In believe that PET's experiment of giving the SCOC executive control over public policy is damaging democracy in Canada. Forget about SSM, that's nothing but an issue, albeit recently contentious of bureaucratic definitions; it's the usurping of the elected parliament's decisions that worries me.
 
Actually no, I don't think involking the nothwithstanding clause would be that shocking in this particular case - in fact, I would argue it would be one example where it can be used with far less public outcry, given the general stance of Canadians across the board towards the medicare system.

To be frank, it isn't the SCOC that one needs to worry about - but the inability of politicans to take stance on controversial issues that does.

GB
 
The need for private healthcare is not being mandated by the Supreme Court's decision... it is being mandated by the fact that elected officials are dilly-dallying in solving access to care issues such as long wait times to the point that private care must be allowed to exist because a reasonable public alternative does not. Who in their right mind would pay for what one could get for free in the same amount of time? The issue is that if we or our elected officials are unwilling to pay the price of ensuring a good public health system, then people have a right to a private system. In their ruling it was the "lack of timely delivery" of medical care which made banning private care unconstitutional.

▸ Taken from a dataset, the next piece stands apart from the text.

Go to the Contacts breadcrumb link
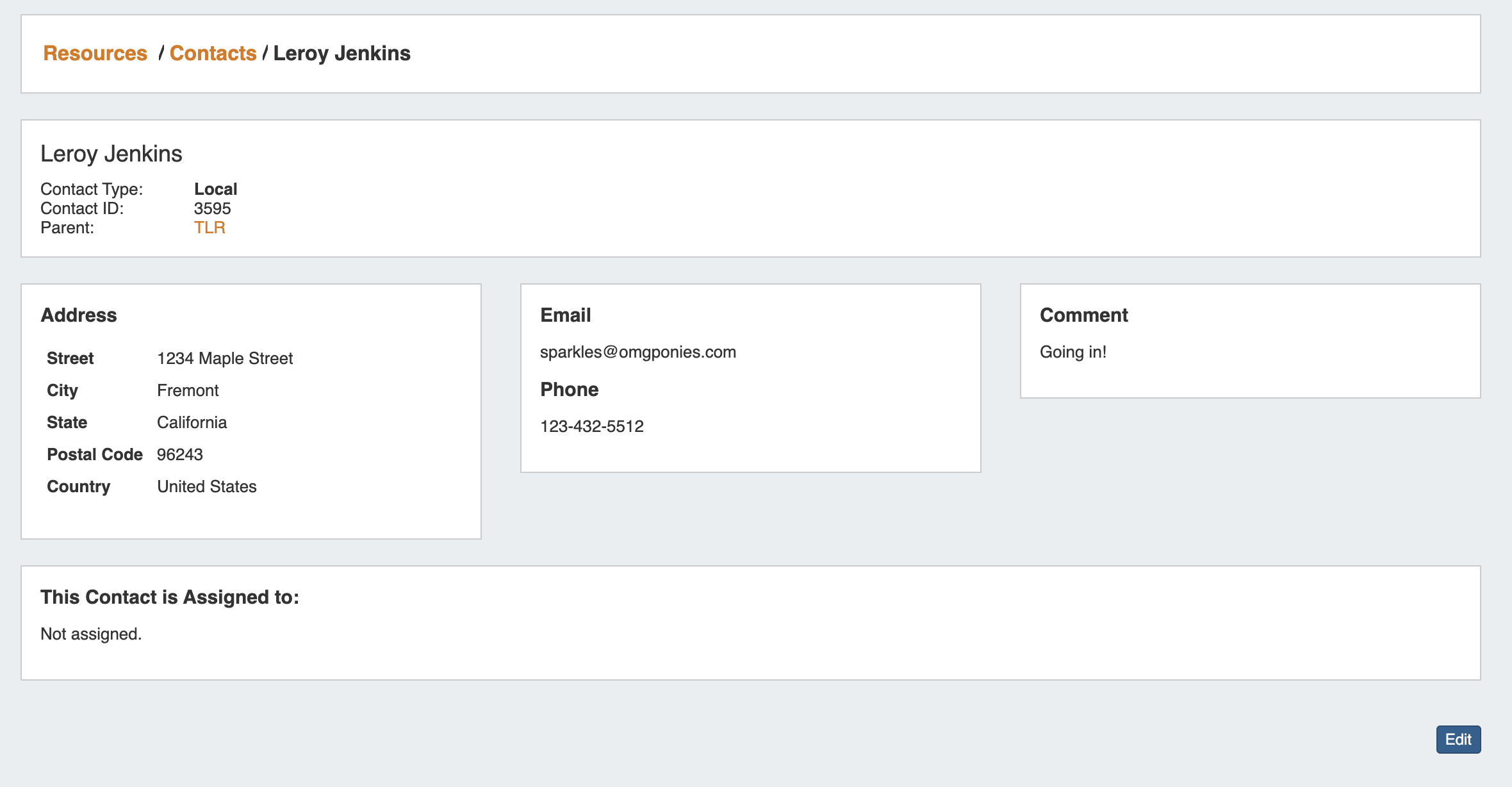Viewport: 1512px width, 787px height. pyautogui.click(x=213, y=53)
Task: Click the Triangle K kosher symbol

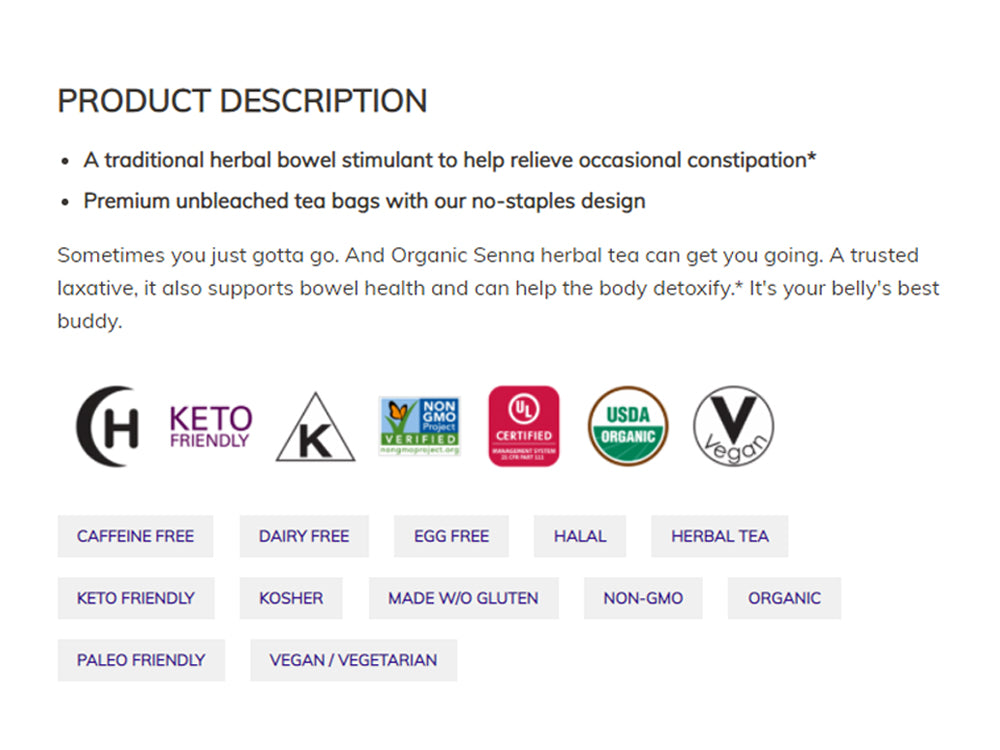Action: (315, 428)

I would have to agree with that decision because waiting months for surgery is a violation of my rights when I could be living a normal productive and quality life given the ability to pay for medical care. People do have a right to not be sick or suffering when a solution exists that can end the sickness and suffering. That is the arguement. Quebec can easily continue a ban on private healthcare IF they provide funding to ensure timely delivery of healthcare.
 
Besides, what about the right of all citizens to access the same level of care? Doesn't two-tier health care result in a differential in access? What about the rights of those who can't afford it in that case?

I don't recall seeing the right to universal health care in the Charter.